- _Exercise task_
Report every line of the data below that contains the string "Identify", copying each such line in full.

- _Input for this task_
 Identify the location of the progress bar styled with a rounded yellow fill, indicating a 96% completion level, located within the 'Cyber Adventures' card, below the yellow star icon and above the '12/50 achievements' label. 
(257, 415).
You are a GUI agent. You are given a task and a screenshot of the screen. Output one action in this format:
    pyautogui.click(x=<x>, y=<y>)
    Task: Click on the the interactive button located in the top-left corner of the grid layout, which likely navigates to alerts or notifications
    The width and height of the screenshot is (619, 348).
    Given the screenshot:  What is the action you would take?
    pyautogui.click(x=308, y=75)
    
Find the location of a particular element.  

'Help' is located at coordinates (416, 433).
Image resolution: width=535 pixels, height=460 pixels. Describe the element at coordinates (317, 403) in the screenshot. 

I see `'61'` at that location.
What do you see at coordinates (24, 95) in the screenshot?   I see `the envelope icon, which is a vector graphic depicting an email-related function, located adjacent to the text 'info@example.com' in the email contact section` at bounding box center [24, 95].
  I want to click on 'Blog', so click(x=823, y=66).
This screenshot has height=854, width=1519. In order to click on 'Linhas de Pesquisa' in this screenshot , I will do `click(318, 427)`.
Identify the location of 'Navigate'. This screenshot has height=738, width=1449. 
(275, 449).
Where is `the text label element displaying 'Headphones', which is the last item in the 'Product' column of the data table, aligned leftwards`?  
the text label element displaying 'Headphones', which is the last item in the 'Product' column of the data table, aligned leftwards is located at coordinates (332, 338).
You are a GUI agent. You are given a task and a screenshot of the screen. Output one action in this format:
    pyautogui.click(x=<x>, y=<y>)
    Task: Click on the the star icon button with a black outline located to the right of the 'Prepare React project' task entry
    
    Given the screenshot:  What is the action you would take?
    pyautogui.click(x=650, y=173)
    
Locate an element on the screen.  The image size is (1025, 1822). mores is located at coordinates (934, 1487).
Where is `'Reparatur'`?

- _Task result_
 Identify the location of the progress bar styled with a rounded yellow fill, indicating a 96% completion level, located within the 'Cyber Adventures' card, below the yellow star icon and above the '12/50 achievements' label. 
Identify the location of 'Navigate'. This screenshot has height=738, width=1449. 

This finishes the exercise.